株の神様の声が聞こえるというTさんは、定期的にその教えを受けています。今日は、お盆休みで人通りの少ない都心のカフェで投資談義をしています。


T:米中の貿易摩擦が激しさを増しそうですね。

神様:トランプ米政権が、中国からの輸入品2000億ドル(約22兆円)相当を対象とする新たな関税リストを発表しましたね。また、最終的には中国からの年間輸入総額の5000億ドル相当の全てに追加関税を課す考えのようです。

T:このところ米国の保護貿易主義は株式市場の波乱要因ともなっています。貿易摩擦をめぐる問題が続くと、株式相場のマイナス要因となる可能性もあり、心配です。

神様:ただ、こうした不透明感の漂う中であるからこそ、今後の成長がどこにあるかをじっくり考えたいところです。

T:と言いますと?

神様:例えば、食品株は、6月下旬に業種別日経平均株価の指数が続伸し1990年2月以来約28年ぶりの高値を付けました。

T:内需依存が高く、成長の限界も指摘されてきた業界で、しかも米中貿易摩擦などへの警戒感もある中で、株価が伸びてるんですね。

神様:そうです。

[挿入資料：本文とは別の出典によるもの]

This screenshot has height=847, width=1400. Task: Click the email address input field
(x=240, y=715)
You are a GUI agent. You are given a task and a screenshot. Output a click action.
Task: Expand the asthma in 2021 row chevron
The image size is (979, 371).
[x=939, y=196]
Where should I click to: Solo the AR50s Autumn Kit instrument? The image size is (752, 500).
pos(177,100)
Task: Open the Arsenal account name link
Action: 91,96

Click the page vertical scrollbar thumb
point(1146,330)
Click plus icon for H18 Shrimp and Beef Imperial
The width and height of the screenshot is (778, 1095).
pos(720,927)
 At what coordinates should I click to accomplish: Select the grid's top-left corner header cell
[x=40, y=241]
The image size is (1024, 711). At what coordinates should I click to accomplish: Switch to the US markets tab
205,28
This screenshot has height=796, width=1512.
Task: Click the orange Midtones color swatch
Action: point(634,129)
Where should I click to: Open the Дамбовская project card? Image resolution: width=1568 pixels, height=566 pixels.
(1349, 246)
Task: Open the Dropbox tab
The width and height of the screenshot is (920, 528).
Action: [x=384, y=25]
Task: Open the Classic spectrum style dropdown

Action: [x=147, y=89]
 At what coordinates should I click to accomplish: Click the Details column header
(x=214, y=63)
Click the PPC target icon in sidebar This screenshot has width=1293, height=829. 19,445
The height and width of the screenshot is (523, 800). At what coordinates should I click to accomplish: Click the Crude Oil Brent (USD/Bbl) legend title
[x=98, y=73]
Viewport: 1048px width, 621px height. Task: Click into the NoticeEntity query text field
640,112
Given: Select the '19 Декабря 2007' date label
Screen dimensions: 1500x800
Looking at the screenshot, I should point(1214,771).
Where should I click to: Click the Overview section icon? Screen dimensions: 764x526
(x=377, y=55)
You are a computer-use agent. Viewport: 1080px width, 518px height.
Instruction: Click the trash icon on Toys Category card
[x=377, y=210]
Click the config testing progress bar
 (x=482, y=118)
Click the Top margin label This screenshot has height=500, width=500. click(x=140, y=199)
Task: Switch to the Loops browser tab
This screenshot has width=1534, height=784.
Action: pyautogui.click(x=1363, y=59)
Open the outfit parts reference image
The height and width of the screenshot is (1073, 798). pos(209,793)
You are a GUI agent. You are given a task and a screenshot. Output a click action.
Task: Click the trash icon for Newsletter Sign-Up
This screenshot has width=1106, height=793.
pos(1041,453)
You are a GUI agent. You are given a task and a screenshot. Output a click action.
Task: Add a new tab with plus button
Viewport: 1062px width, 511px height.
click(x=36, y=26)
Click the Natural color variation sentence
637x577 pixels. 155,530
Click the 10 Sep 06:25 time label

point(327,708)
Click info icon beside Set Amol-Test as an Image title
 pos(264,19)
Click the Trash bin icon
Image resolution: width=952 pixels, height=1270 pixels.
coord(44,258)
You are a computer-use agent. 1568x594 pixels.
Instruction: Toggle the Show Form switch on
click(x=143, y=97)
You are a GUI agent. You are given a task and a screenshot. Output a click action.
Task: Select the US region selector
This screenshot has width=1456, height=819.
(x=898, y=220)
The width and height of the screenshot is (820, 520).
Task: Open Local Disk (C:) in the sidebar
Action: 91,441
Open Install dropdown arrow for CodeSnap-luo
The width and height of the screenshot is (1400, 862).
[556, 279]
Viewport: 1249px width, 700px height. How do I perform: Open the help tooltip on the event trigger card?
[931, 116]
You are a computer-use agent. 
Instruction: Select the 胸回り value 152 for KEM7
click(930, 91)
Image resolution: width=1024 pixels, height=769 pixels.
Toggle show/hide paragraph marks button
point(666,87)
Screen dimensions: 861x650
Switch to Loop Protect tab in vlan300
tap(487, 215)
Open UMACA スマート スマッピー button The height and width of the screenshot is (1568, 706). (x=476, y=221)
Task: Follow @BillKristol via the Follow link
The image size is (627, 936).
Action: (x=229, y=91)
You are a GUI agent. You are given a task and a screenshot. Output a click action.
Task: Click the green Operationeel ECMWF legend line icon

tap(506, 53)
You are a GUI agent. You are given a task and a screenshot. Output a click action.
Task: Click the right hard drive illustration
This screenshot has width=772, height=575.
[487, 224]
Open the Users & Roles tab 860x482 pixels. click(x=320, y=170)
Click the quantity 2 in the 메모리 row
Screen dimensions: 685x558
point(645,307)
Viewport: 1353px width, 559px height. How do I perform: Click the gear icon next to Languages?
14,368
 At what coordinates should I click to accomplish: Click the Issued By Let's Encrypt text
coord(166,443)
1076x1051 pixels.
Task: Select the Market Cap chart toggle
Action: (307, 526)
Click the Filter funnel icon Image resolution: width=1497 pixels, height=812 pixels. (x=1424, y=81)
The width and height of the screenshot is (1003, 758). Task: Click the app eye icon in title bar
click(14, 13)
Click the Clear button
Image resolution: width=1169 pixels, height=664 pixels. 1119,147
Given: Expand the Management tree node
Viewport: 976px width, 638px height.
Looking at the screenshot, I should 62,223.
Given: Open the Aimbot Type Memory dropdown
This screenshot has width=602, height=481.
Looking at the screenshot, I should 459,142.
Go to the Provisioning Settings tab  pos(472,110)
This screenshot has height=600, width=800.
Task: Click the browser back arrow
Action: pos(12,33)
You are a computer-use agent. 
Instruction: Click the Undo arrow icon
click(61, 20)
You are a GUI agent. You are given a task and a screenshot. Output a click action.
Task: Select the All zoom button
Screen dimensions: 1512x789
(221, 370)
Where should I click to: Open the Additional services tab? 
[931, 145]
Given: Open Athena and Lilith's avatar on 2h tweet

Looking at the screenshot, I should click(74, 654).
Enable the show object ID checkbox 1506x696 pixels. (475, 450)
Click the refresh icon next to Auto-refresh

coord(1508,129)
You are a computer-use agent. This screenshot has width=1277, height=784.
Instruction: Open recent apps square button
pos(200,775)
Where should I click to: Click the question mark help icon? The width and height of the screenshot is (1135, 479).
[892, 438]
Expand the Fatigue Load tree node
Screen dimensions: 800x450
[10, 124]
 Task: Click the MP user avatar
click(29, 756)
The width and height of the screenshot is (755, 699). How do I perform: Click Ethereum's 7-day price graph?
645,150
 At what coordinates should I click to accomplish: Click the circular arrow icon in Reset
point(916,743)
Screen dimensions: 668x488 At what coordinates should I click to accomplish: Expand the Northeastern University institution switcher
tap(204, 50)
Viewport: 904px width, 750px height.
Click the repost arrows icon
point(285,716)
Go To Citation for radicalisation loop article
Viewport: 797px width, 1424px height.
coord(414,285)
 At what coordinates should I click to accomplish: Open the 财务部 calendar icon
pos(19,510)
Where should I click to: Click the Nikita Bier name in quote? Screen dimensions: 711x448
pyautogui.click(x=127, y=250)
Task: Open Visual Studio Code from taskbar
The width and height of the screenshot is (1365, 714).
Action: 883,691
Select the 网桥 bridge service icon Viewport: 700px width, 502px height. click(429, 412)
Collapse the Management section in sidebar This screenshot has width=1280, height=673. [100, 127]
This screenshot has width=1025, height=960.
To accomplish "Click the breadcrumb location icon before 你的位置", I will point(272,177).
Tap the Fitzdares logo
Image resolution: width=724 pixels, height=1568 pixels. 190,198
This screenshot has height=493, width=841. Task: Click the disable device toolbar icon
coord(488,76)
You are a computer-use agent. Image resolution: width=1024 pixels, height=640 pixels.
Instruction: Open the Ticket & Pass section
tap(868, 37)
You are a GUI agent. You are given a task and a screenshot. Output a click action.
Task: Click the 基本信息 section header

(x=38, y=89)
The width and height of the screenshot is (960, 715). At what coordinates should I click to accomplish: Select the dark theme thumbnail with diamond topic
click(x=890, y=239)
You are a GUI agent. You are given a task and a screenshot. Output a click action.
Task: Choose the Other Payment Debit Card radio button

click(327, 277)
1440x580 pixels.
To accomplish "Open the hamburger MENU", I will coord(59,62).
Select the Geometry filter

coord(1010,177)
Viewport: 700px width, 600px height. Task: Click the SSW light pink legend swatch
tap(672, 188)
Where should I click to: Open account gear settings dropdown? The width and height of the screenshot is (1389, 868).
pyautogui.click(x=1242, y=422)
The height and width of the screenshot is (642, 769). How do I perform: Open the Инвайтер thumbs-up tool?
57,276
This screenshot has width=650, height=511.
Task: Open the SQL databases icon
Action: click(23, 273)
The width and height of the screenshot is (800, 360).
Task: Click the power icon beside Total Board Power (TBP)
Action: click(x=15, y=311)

原料安や値上げによる業績拡大期待が背景にあるようですが、日本の食品関連企業が、世界的に和食が注目される中で、高品質やきめ細かいサービスを武器に、海外に打って出るような変革の努力を行い、それが実を結び始めているようにも思われます。

T:先日テレビで、インドネシアで日本のパンが注目されているとの特集を見ました。いわゆる「和食」だけでなく、日本の厳しい消費者に鍛えられた企業の提供する食品は、世界的に見るとどんな分野でも、美味しく安全で信頼できるとの評価を得られるようですね。

神様:ラーメン、餃子、カレー等、もともと他国の食べ物を、日本流にアレンジし、より美味しくバリエーションに富んだものとするのは、われわれ日本人が得意とするところですが、それが世界的に認められてきていることに、大きな成長のチャンスを感じます

T:これも聞いた話ですが、インドの留学生が、日本の大学の食堂のカレーの美味しさにびっくりして、母国に帰っても食べたいと思うそうです。

神様:何年か前は、フランスやイギリスで、日本の食が健康的でクールだとブームになりましたが、今では定着し、しかも欧米だけでなく、人口の大きな中国や東南アジア、そしてインドといった国でもここ数年で日本の食関連の商品やサービスの人気が高まっています。関連企業の業績拡大や株価上昇も期待できますね。

T:こう考えると、貿易摩擦で先行き不安になるだけでなく、楽しみな分野も多くありそうですね!